◆ Problem description:
From the records below, please repeat exactly the line that has "Task: Choose Applied Fast 3G throttling", the line that has "Viewport: 1200px width, 895px height.", and every line between them, and nothing else.
•••••
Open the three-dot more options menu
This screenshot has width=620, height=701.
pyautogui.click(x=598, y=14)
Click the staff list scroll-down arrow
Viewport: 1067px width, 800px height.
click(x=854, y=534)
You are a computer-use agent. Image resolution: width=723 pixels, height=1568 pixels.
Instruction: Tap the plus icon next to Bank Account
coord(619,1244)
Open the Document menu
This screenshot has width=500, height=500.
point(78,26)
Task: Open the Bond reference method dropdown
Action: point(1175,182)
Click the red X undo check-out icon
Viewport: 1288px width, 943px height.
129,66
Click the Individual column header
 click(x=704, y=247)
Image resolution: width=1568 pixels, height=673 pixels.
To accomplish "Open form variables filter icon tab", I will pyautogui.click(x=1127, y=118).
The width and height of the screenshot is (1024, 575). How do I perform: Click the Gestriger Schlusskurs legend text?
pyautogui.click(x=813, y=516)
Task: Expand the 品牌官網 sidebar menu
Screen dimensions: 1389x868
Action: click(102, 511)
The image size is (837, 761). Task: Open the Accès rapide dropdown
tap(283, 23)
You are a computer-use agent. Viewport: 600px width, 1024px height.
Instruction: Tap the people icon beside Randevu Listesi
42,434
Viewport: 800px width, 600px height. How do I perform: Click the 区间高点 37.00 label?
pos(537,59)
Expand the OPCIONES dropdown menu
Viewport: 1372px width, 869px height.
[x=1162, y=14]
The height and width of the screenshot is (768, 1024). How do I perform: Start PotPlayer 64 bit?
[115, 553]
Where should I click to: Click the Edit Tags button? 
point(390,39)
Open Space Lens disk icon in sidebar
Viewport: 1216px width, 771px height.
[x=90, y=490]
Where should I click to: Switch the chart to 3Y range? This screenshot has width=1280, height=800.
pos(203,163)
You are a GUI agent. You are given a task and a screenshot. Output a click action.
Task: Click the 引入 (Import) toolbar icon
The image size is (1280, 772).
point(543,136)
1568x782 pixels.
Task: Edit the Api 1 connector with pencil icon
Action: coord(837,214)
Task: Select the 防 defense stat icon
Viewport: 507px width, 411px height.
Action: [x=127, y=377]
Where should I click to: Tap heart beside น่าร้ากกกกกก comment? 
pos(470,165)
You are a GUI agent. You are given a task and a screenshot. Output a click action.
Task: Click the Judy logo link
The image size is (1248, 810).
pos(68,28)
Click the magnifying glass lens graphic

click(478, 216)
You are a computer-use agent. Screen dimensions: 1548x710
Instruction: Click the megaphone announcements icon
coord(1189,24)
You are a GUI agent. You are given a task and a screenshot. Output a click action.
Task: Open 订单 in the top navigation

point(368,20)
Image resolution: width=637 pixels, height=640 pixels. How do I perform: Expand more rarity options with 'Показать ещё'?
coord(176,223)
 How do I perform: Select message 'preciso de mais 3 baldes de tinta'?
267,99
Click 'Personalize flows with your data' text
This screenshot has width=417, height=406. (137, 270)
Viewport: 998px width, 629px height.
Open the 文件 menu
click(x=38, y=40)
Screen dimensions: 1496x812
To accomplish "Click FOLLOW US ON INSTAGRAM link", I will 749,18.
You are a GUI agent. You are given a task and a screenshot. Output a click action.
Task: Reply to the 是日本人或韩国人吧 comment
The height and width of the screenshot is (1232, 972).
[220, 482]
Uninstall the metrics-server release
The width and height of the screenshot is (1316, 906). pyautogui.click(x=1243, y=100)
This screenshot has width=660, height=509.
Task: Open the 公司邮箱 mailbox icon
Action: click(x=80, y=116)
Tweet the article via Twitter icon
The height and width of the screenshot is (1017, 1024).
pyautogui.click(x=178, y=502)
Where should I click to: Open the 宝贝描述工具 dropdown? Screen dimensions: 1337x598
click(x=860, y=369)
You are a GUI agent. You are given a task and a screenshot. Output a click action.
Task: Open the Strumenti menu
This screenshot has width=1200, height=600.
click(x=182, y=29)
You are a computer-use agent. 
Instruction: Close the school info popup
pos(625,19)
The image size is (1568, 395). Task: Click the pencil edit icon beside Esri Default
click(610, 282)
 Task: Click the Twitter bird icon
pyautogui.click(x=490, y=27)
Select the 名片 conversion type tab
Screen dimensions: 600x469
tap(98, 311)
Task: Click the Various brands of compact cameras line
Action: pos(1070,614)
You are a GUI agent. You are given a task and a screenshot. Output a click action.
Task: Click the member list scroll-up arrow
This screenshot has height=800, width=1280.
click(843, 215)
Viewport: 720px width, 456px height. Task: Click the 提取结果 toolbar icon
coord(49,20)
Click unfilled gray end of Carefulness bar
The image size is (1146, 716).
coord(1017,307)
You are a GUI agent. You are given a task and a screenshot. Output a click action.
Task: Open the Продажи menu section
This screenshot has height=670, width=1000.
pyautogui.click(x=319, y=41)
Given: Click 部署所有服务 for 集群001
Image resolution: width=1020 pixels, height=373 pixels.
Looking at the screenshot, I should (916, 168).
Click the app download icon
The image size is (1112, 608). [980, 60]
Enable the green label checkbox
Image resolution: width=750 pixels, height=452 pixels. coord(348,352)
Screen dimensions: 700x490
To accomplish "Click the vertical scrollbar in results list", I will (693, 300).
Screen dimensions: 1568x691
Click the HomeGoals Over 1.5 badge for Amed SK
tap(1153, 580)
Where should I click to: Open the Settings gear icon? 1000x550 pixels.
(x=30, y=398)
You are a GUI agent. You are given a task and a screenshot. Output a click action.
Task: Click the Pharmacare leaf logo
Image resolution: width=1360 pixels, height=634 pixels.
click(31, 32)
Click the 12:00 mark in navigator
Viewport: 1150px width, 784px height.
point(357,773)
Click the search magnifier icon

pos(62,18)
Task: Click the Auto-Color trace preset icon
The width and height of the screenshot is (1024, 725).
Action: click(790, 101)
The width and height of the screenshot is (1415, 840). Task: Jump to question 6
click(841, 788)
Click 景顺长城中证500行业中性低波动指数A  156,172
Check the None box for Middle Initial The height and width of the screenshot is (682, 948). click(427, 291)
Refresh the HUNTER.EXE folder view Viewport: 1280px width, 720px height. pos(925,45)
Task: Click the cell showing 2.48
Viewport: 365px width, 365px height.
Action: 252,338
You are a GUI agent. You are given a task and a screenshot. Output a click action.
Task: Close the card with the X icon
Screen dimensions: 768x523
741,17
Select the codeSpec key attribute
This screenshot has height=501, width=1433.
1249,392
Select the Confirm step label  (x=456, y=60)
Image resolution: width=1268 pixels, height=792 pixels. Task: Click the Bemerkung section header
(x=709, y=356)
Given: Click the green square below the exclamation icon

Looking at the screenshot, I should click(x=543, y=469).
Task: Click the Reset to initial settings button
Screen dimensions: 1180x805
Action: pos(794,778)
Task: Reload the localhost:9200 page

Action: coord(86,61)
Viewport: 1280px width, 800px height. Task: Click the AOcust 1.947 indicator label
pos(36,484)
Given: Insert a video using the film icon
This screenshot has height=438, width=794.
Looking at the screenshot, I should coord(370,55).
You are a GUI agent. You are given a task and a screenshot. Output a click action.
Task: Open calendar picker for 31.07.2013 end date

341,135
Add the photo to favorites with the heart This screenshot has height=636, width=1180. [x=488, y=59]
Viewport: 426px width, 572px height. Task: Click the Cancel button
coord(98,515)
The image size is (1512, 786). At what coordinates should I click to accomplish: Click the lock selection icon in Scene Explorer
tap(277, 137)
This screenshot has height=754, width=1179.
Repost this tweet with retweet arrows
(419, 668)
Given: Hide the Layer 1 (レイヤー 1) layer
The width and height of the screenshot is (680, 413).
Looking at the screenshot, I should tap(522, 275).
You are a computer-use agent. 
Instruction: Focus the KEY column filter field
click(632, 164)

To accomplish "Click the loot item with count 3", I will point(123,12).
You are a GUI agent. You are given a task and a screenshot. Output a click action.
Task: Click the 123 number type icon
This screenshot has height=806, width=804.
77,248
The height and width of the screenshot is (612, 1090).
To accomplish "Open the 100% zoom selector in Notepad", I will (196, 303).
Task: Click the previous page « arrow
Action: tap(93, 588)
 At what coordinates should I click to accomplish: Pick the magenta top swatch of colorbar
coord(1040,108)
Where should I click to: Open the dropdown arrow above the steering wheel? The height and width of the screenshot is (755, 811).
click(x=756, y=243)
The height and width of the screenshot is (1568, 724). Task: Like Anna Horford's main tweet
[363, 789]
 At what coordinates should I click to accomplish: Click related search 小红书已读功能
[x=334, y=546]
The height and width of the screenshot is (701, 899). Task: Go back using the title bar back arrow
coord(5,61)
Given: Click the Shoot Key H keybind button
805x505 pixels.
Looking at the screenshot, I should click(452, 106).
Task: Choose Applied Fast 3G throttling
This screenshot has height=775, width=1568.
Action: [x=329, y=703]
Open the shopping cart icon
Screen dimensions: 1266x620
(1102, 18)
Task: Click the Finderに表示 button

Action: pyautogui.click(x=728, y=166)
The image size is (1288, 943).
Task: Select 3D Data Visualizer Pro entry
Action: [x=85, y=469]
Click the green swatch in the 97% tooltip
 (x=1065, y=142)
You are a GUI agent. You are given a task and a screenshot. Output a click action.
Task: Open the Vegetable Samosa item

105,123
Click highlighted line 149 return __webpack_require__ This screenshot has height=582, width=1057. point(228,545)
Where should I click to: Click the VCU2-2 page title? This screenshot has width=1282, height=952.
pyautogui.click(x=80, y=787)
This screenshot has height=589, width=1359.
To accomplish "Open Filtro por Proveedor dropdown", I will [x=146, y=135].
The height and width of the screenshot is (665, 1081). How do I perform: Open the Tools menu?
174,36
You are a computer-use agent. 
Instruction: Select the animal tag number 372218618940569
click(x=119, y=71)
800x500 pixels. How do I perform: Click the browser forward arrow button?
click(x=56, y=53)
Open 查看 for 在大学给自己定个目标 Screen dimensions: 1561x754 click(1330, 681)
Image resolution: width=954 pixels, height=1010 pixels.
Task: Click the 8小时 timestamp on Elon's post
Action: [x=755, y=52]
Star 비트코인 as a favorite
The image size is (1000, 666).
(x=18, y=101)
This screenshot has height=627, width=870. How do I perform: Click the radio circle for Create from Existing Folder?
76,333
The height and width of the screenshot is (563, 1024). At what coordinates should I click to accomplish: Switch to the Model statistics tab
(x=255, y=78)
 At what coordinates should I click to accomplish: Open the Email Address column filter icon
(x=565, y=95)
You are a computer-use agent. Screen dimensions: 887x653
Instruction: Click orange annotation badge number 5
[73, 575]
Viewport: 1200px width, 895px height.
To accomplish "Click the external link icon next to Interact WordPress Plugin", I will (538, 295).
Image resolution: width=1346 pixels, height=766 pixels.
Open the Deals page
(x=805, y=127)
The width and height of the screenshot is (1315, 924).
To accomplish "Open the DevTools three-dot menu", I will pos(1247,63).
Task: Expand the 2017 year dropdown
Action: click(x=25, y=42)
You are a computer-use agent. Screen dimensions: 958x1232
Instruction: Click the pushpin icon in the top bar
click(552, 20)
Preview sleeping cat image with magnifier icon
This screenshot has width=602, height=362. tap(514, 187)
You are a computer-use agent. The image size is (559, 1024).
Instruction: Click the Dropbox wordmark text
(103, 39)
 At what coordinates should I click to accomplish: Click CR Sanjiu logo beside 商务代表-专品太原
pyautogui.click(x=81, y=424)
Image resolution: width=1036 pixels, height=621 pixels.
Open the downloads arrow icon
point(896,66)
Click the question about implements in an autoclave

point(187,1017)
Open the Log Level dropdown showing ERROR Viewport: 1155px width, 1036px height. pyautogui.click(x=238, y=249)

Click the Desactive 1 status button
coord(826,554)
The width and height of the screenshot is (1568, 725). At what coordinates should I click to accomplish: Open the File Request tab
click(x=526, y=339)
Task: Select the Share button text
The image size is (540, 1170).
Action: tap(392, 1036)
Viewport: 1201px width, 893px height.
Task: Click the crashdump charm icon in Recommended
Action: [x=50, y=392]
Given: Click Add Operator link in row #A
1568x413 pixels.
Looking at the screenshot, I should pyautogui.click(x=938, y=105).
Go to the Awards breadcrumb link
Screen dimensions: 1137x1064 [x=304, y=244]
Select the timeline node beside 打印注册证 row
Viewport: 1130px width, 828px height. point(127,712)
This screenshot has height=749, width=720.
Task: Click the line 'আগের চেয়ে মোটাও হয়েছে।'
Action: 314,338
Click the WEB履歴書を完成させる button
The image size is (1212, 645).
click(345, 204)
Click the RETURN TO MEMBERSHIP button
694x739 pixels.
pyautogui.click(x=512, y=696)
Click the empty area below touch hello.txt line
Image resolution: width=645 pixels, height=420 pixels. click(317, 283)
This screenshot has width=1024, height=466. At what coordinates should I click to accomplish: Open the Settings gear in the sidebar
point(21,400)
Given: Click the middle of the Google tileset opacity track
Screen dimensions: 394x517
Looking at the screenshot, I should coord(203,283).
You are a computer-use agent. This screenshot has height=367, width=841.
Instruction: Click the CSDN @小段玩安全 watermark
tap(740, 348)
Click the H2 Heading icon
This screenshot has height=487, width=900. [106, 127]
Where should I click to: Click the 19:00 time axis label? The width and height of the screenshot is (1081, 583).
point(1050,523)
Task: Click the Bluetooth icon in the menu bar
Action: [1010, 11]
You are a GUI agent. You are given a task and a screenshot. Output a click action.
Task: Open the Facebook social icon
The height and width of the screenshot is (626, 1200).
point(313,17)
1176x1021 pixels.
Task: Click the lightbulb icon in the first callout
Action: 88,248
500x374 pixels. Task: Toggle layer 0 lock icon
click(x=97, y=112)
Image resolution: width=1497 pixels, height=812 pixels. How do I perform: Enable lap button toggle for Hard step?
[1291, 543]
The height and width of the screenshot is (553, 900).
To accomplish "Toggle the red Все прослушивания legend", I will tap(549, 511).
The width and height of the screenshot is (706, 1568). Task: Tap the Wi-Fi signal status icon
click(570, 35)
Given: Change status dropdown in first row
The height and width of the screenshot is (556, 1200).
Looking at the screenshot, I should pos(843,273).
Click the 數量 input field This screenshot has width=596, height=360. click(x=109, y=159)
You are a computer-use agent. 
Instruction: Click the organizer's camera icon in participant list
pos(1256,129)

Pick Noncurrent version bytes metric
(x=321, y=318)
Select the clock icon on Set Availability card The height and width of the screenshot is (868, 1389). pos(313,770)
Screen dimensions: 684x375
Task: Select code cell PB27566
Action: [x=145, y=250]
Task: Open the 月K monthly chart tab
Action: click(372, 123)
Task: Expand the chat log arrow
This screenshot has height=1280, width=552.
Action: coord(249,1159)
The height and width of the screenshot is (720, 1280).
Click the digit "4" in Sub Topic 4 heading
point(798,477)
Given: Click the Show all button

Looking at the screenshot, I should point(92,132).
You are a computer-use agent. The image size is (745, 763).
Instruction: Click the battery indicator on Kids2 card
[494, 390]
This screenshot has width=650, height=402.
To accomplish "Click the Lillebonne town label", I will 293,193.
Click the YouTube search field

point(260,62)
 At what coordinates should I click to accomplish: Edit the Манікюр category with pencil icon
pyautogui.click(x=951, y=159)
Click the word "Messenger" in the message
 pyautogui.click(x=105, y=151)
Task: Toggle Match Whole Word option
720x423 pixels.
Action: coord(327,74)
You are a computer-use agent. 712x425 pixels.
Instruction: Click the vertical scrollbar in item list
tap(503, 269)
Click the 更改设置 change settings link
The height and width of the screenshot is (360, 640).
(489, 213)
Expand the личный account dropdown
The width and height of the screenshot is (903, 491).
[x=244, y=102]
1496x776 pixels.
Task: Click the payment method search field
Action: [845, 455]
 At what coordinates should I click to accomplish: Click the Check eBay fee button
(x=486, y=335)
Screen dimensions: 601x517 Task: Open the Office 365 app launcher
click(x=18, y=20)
•••••
◆ Answer to the problem:
Task: Choose Applied Fast 3G throttling
This screenshot has height=775, width=1568.
Action: [x=329, y=703]
Open the shopping cart icon
Screen dimensions: 1266x620
(1102, 18)
Task: Click the Finderに表示 button

Action: pyautogui.click(x=728, y=166)
The image size is (1288, 943).
Task: Select 3D Data Visualizer Pro entry
Action: [x=85, y=469]
Click the green swatch in the 97% tooltip
 (x=1065, y=142)
You are a GUI agent. You are given a task and a screenshot. Output a click action.
Task: Open the Vegetable Samosa item

105,123
Click highlighted line 149 return __webpack_require__ This screenshot has height=582, width=1057. point(228,545)
Where should I click to: Click the VCU2-2 page title? This screenshot has width=1282, height=952.
pyautogui.click(x=80, y=787)
This screenshot has height=589, width=1359.
To accomplish "Open Filtro por Proveedor dropdown", I will [x=146, y=135].
The height and width of the screenshot is (665, 1081). How do I perform: Open the Tools menu?
174,36
You are a computer-use agent. 
Instruction: Select the animal tag number 372218618940569
click(x=119, y=71)
800x500 pixels. How do I perform: Click the browser forward arrow button?
click(x=56, y=53)
Open 查看 for 在大学给自己定个目标 Screen dimensions: 1561x754 click(1330, 681)
Image resolution: width=954 pixels, height=1010 pixels.
Task: Click the 8小时 timestamp on Elon's post
Action: [x=755, y=52]
Star 비트코인 as a favorite
The image size is (1000, 666).
(x=18, y=101)
This screenshot has height=627, width=870. How do I perform: Click the radio circle for Create from Existing Folder?
76,333
The height and width of the screenshot is (563, 1024). At what coordinates should I click to accomplish: Switch to the Model statistics tab
(x=255, y=78)
 At what coordinates should I click to accomplish: Open the Email Address column filter icon
(x=565, y=95)
You are a computer-use agent. Screen dimensions: 887x653
Instruction: Click orange annotation badge number 5
[73, 575]
Viewport: 1200px width, 895px height.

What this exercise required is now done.